Looking back on young love: Kim Domingo, Jeric Gonzales, Rob Gomez answer Qs
As the old saying goes, “All is fair in love and war.” That is one of the first thoughts that entered my mind after getting to watch the official trailer for this Sunday’s episode of “Regal Studio Presents” entitled: “Bros B4 Rose” starring Kim Domingo, Jeric Gonzales, and Rob Gomez which will be shown today at 4:35 p.m. at GMA Network.
Indeed, nothing gets a man going more than to see a gorgeous, absolutely stunning, and almost out-of-this-world beautiful woman. And no real man in his right mind who has a good pair of eyes, loads of testosterone, and a beating heart can ever ignore such a sight to behold.
For me, this newest episode is especially for men and women who want to reminisce about their childhood crushes, their first romantic relationships, and get some insight as well as to what makes a group of single men who are friends end up trying to compete in winning over a woman’s attention, time, and ultimately, her love.
Here are my questions for Kim Domingo, Jeric Gonzales and Rob Gomez:
In our young teenage years, we experience endless crushes and puppy loves. Looking back to the time in your own life, narrate some of the things you did, in desperation, to attract the attention of your crush, which things when you recall, can make you laugh so hard at yourself now for having done them? All because you could say, “You were young and foolish then.”
Kim Domingo: I recall the time before when I had a super crush! This was in high school. I reached the point that I really didn’t want to be a stalker but somehow it did reach that point that I did appear to be one because after dismissal, I went to the extent of following him home! Ha ha ha. I wanted to know where he lived. So, there… stuff like those. I almost became a stalker! He was my super crush and my classmate in high school. So, when I remember that, I really laugh at myself. And I now think to myself, what was that?! I went as far as almost becoming a stalker because I would follow him around! It was like I was invading his privacy already since I had to know where he actually lived.

Task list:
1. Update the article's passage between "Indeed, nothing gets" and "ultimately, her love.", inclusive, changing "testosterone" to "confidence".
2. In the article, why does Kim Domingo say she almost became a stalker in high school?
Answer using the article alone.

Dataset excerpt:
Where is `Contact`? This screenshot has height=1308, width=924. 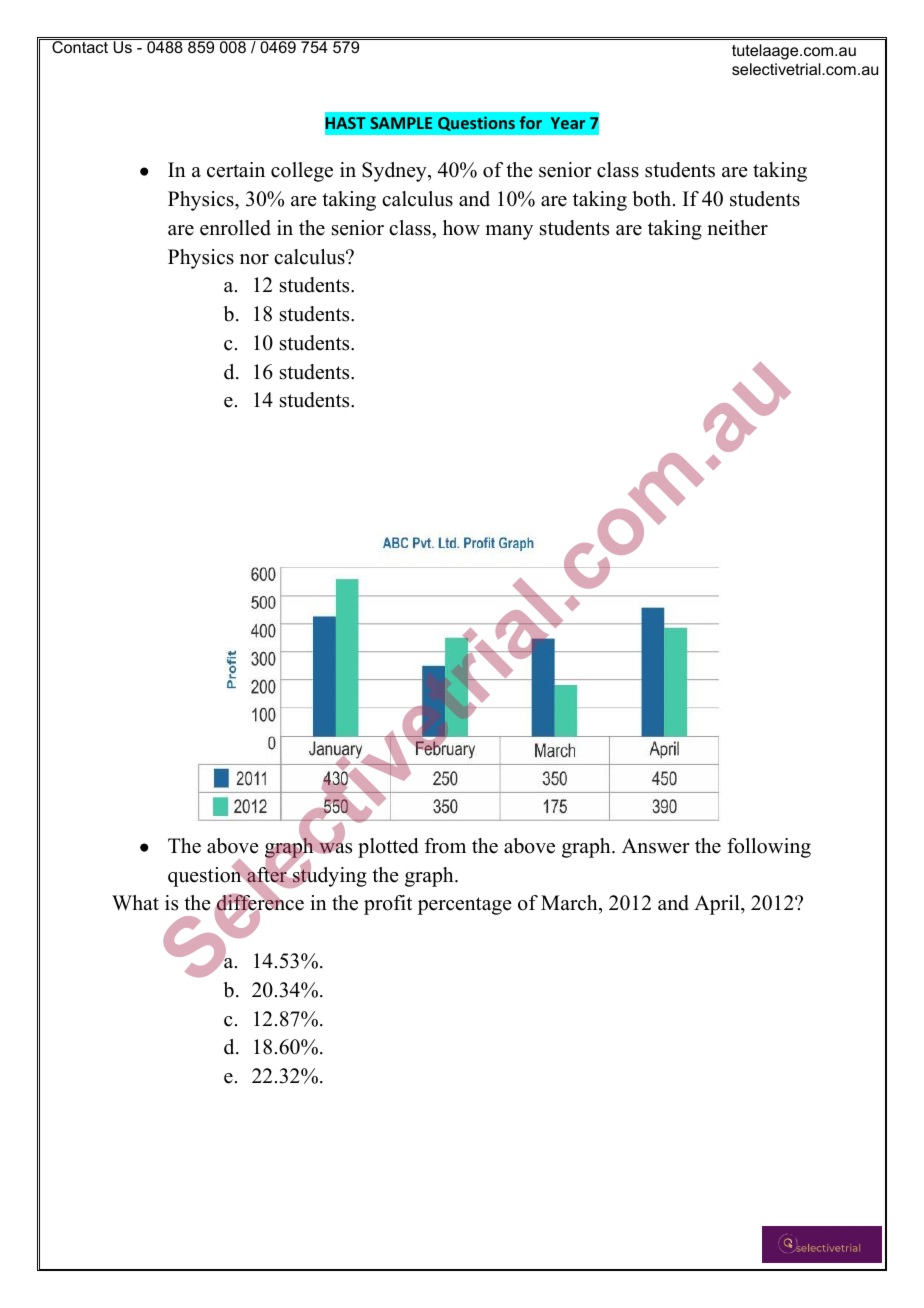 Contact is located at coordinates (80, 46).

The solutions:
1.
Indeed, nothing gets a man going more than to see a gorgeous, absolutely stunning, and almost out-of-this-world beautiful woman. And no real man in his right mind who has a good pair of eyes, loads of confidence, and a beating heart can ever ignore such a sight to behold.
For me, this newest episode is especially for men and women who want to reminisce about their childhood crushes, their first romantic relationships, and get some insight as well as to what makes a group of single men who are friends end up trying to compete in winning over a woman’s attention, time, and ultimately, her love.

2. After dismissal, she followed her crush, a classmate, home because she wanted to know where he lived. She also followed him around, which she says felt like invading his privacy.